WORK REQUEST - Please output exactly the lines from the one that holds "This screenshot has" through the final line of the data, and nothing else; leave out any pictures.
+++ DATA EXTRACTS
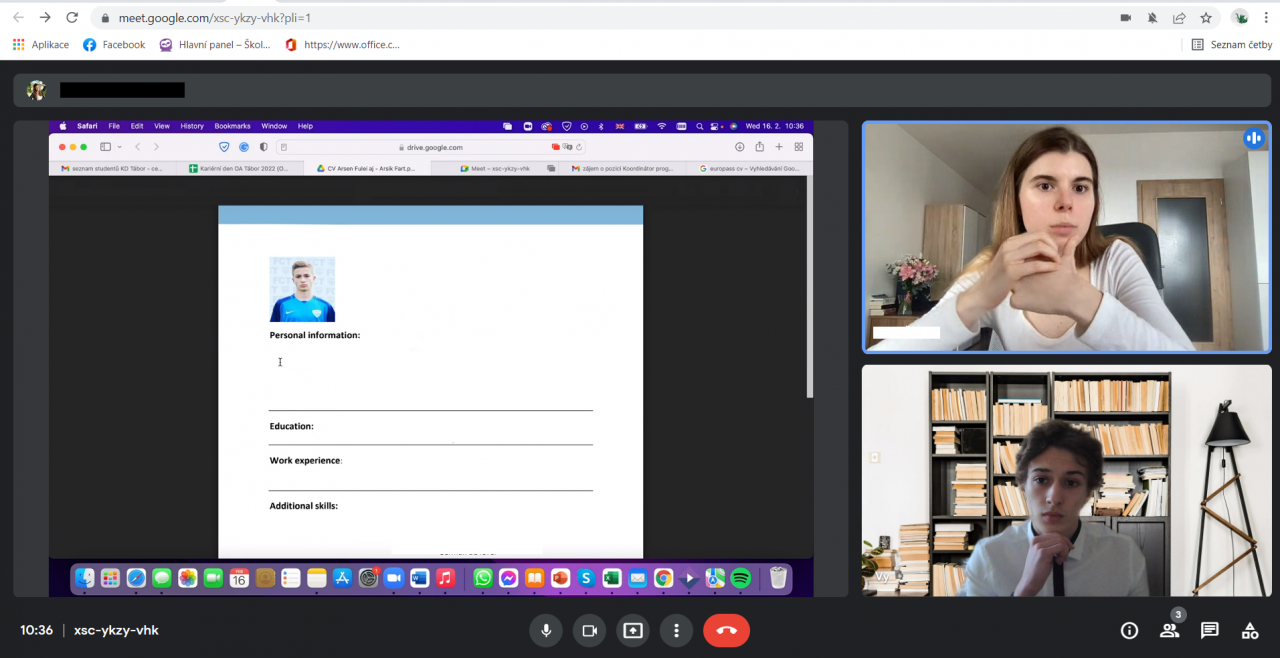Show the participants people panel
The image size is (1280, 658).
pyautogui.click(x=1169, y=630)
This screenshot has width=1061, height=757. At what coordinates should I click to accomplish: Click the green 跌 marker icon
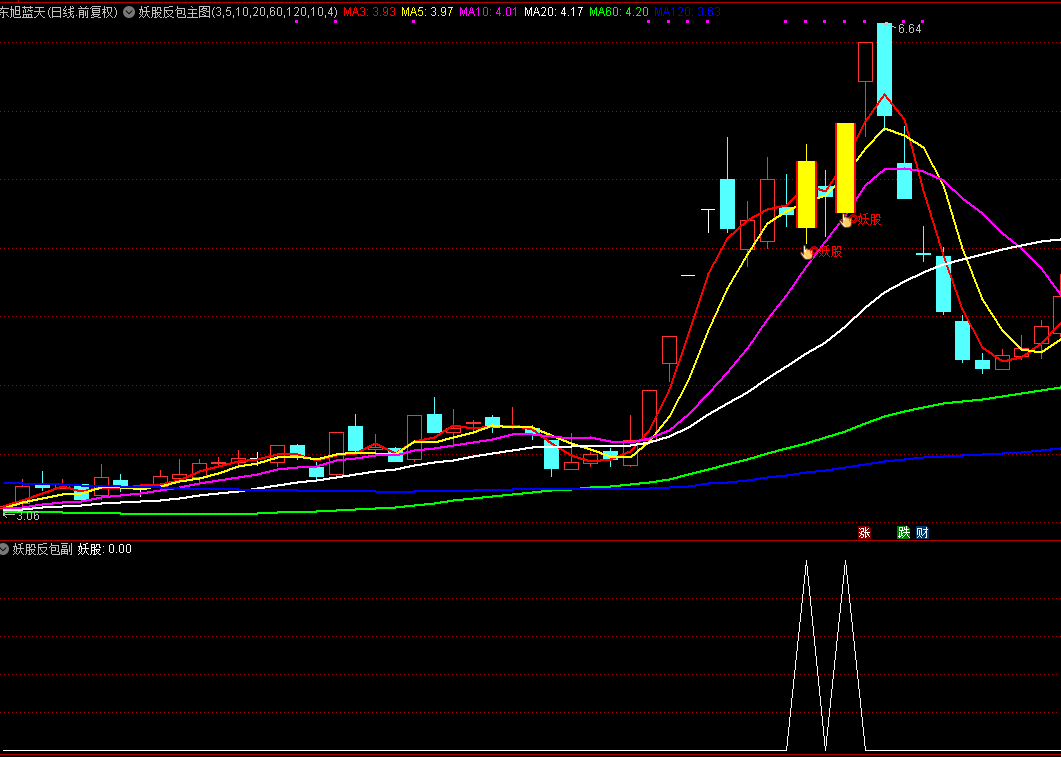[x=903, y=533]
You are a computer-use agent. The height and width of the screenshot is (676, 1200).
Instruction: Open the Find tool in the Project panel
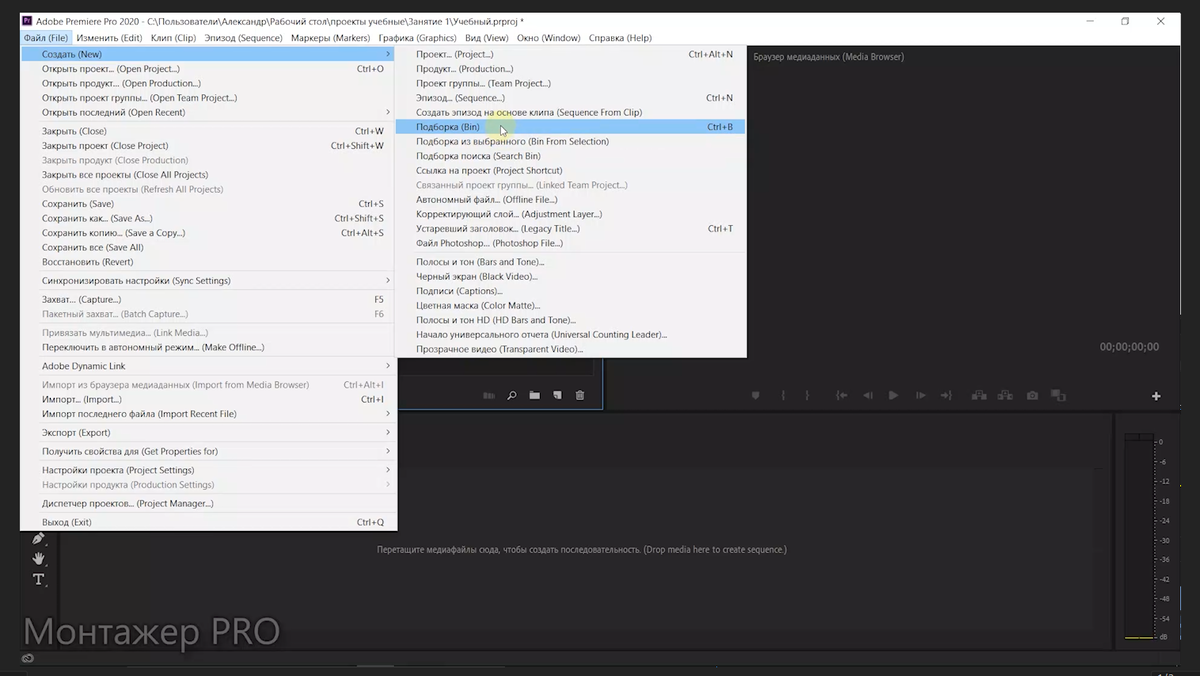(x=512, y=395)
++++++
RESPONSE -
This screenshot has width=1061, height=757. At what coordinates should I click to accomplish: Click the green 跌 marker icon
[x=903, y=533]
You are a computer-use agent. The height and width of the screenshot is (676, 1200).
Instruction: Open the Find tool in the Project panel
(x=512, y=395)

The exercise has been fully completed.